[Collected data entries]
++++++

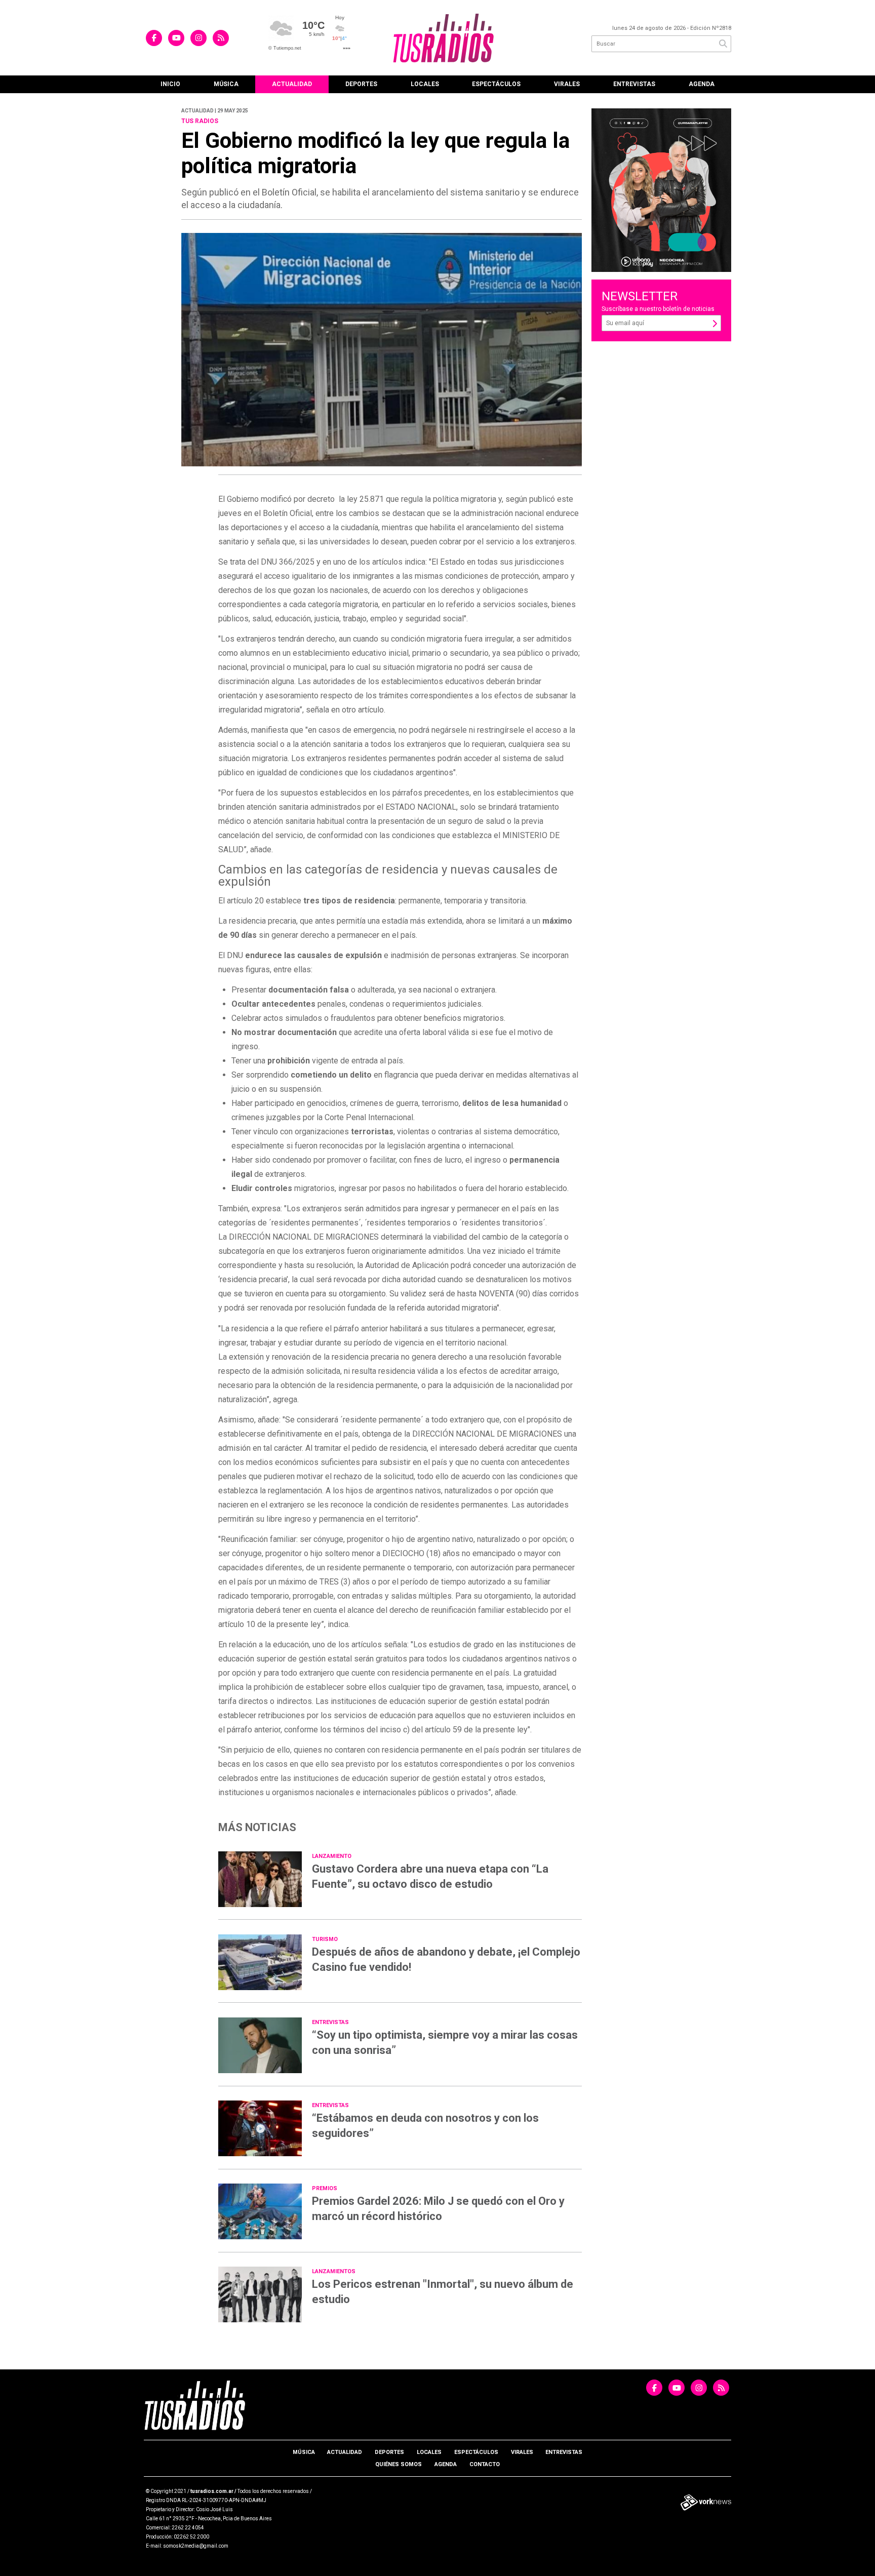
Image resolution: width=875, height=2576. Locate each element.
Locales (425, 84)
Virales (567, 84)
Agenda (701, 84)
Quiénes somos (398, 2464)
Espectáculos (496, 84)
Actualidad (292, 84)
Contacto (484, 2464)
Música (226, 84)
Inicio (170, 84)
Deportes (361, 84)
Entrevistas (634, 84)
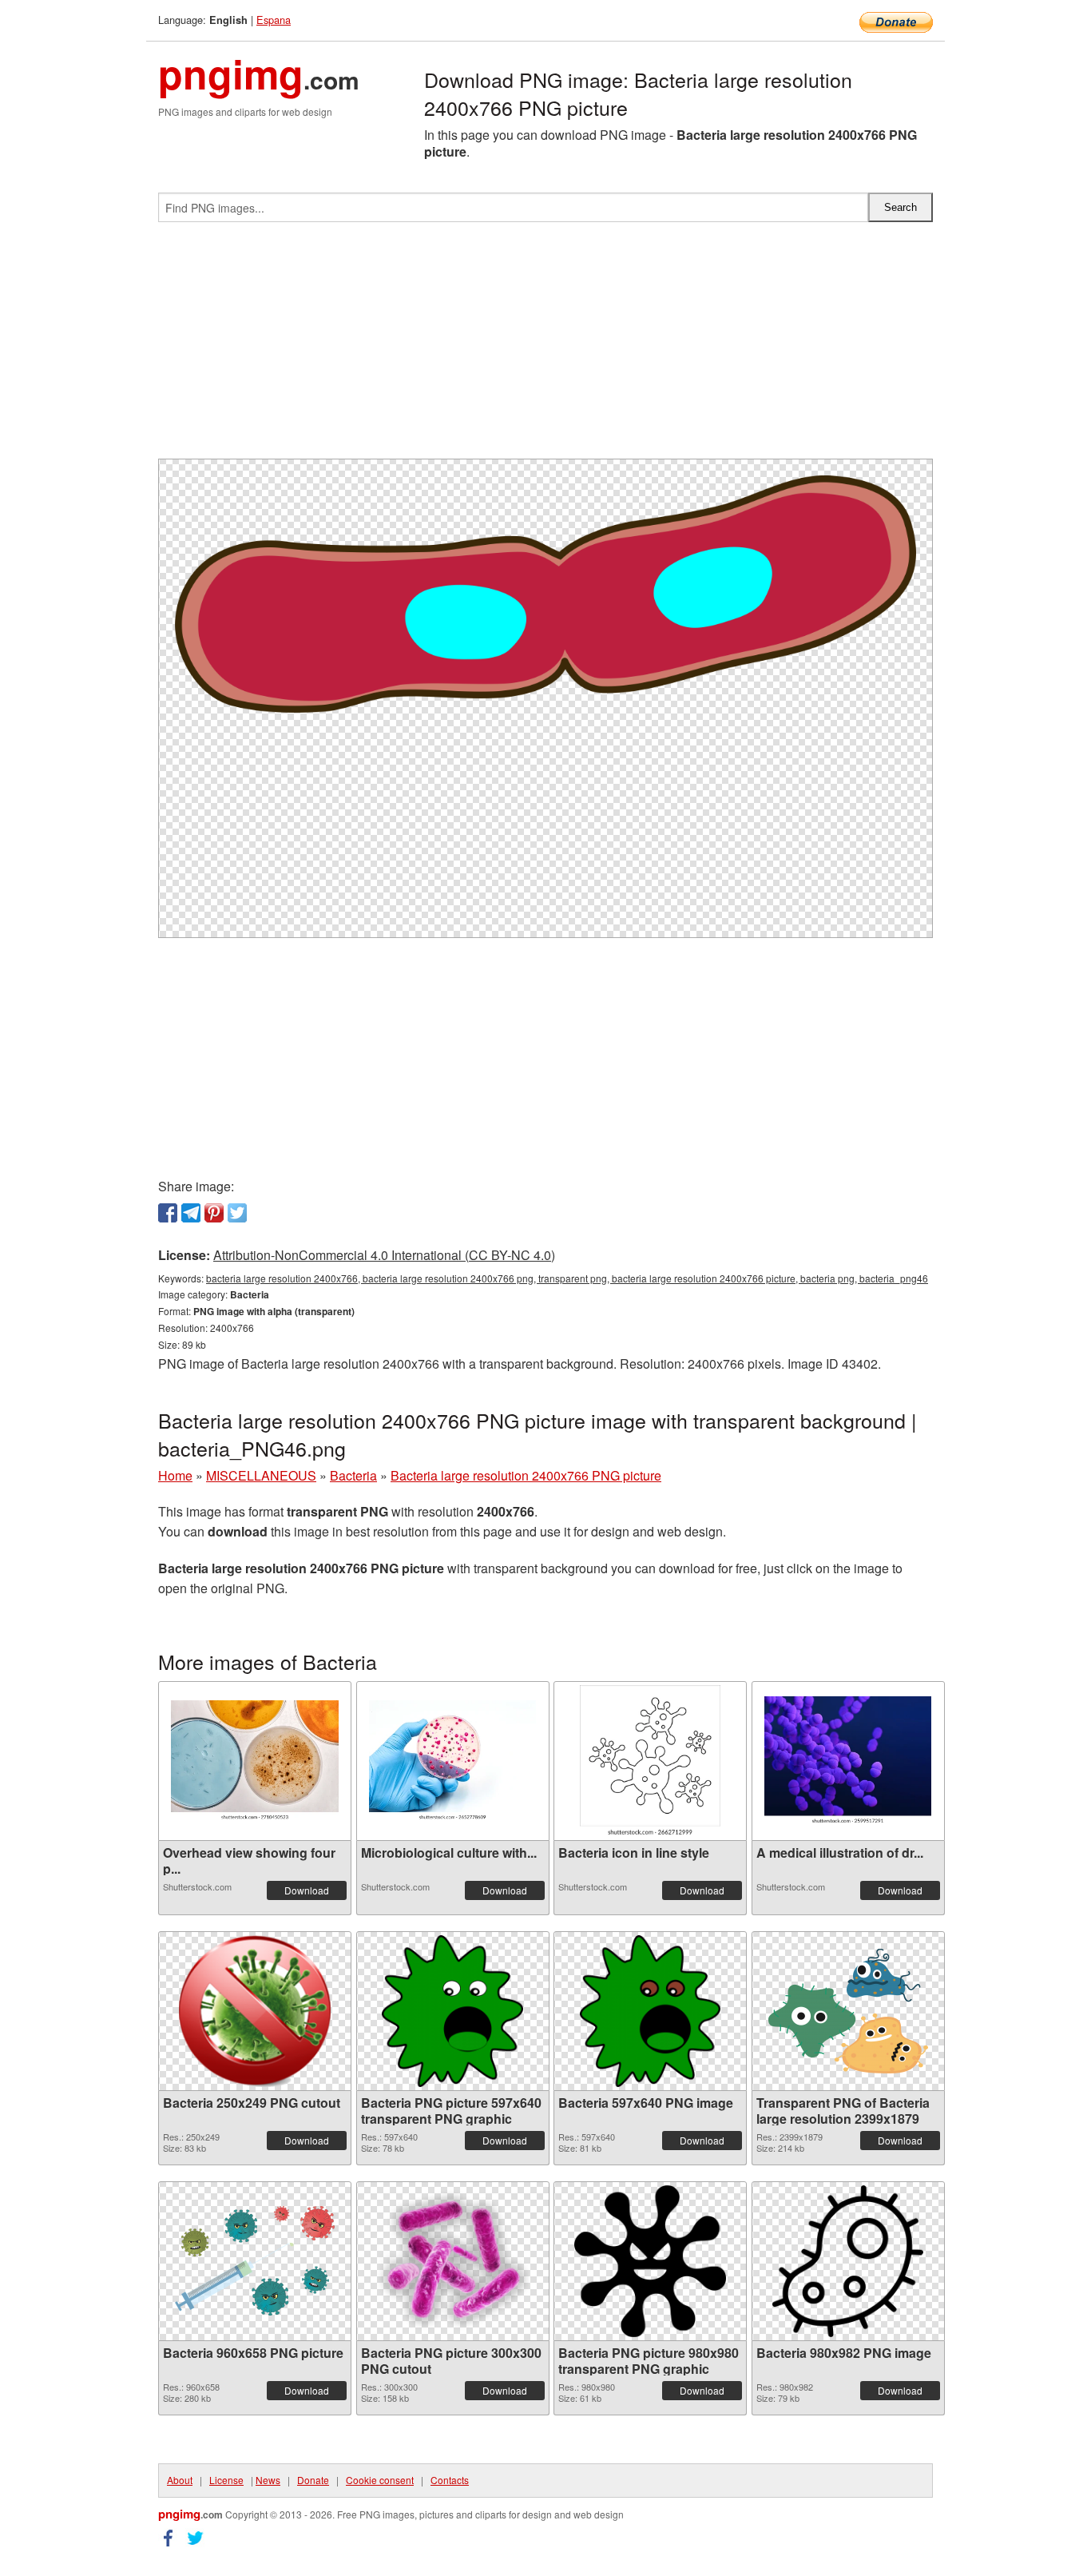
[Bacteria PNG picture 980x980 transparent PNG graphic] (650, 2261)
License (226, 2480)
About (179, 2480)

++++++

- [What you have to do]:
Where a line contains "Deportes (361, 84)", begin there and transcribe every line through the last one of the records above, exactly and with no pictures.

- [Response to the exercise]:
Deportes (361, 84)
Entrevistas (634, 84)
[Bacteria PNG picture 980x980 transparent PNG graphic] (650, 2261)
License (226, 2480)
About (179, 2480)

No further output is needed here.